稔流は、元々縁談の話は、大彦と狭依の組み合わせだったことを思い出した。
「狭依さんが、大彦君のお姉さんや小さいお母さんみたいにしなければ、大丈夫なんじゃないかなあ……」
「それな。狭依は世話好きすぎて、天然にノンデリやらかす事あるんだよ。でも、狭依はいい女だよ」
いい女、という言葉のチョイスが、大人っぽいというか、妙に生々しいというか、女の子の方が先に大人になるという話は本当なのかもしれないなあと、稔流は思った。

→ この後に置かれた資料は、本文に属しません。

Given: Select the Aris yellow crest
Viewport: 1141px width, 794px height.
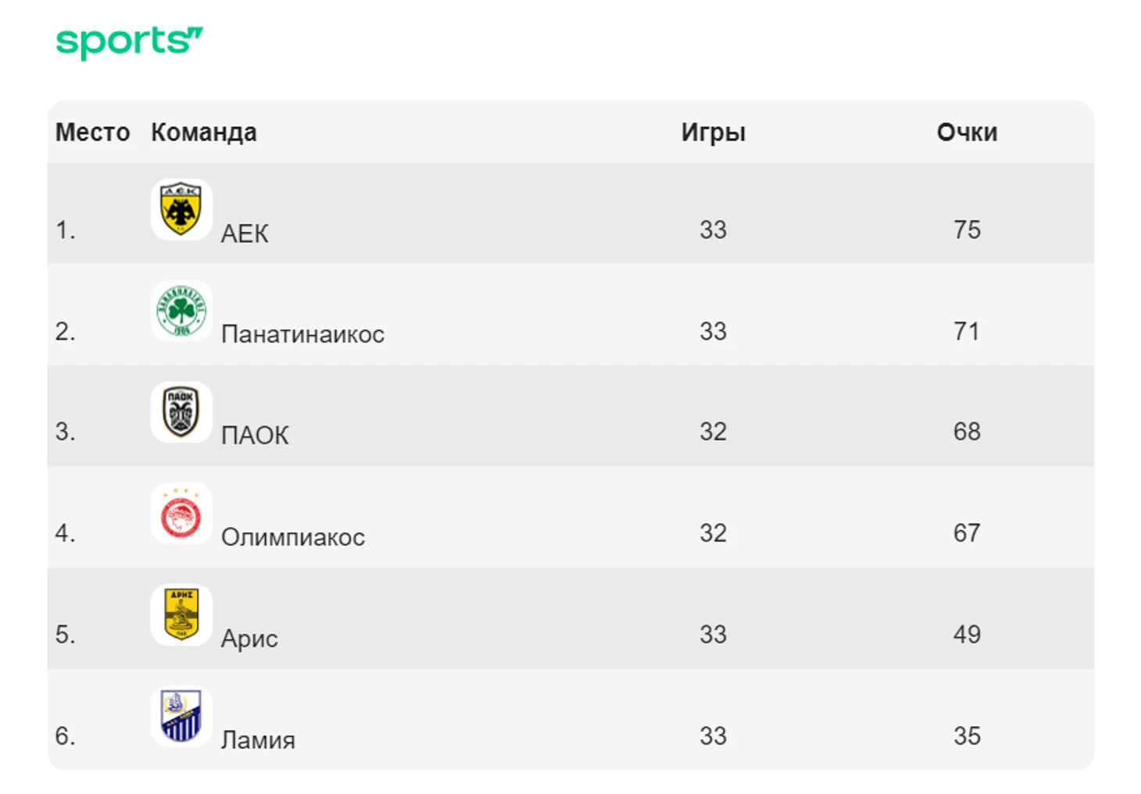Looking at the screenshot, I should point(181,615).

稔流はさくらと結婚する為に、早く大人になりたいと思っているけれども、それは数え十五歳までだ。実年齢なら十三歳の正月で数え十五に達するのだから、子供と言っていい年齢だ。
稔流は、その先を知らない。
狐の嫁入りのように、ふたりで何処かとても遠い所に行く、としか。
きっと、周囲の友達は皆、自分が十八歳で成人して高校を卒業するとか、就職するとか、それ以降のこととか、きっと何かしら想像しているのだろうけれども、稔流にはそれがない。
「……俺には、人間としての未来は、無いんだよ」
稔流が数え十五を迎える正月まで、あと半年を切った。
「ん?何か言ったか?」
「ううん、何も」
「稔流って、独り言が多いよな。まあ、あたしらには独り言に見えてるだけかもしんないけど」
姫華はなかなか鋭い。でも、深入りはしてこない。
不良の多くは訳ありで、本人が語らない限り踏み込まないのが、不良なりの優しさなのかもしれない。
だから、少しだけ本当の事を言いたくなった。
「独り言のこともあるし、そうじゃないこともあるよ」
そして、来年の今頃、稔流はもうこの学校にはいないのだろう。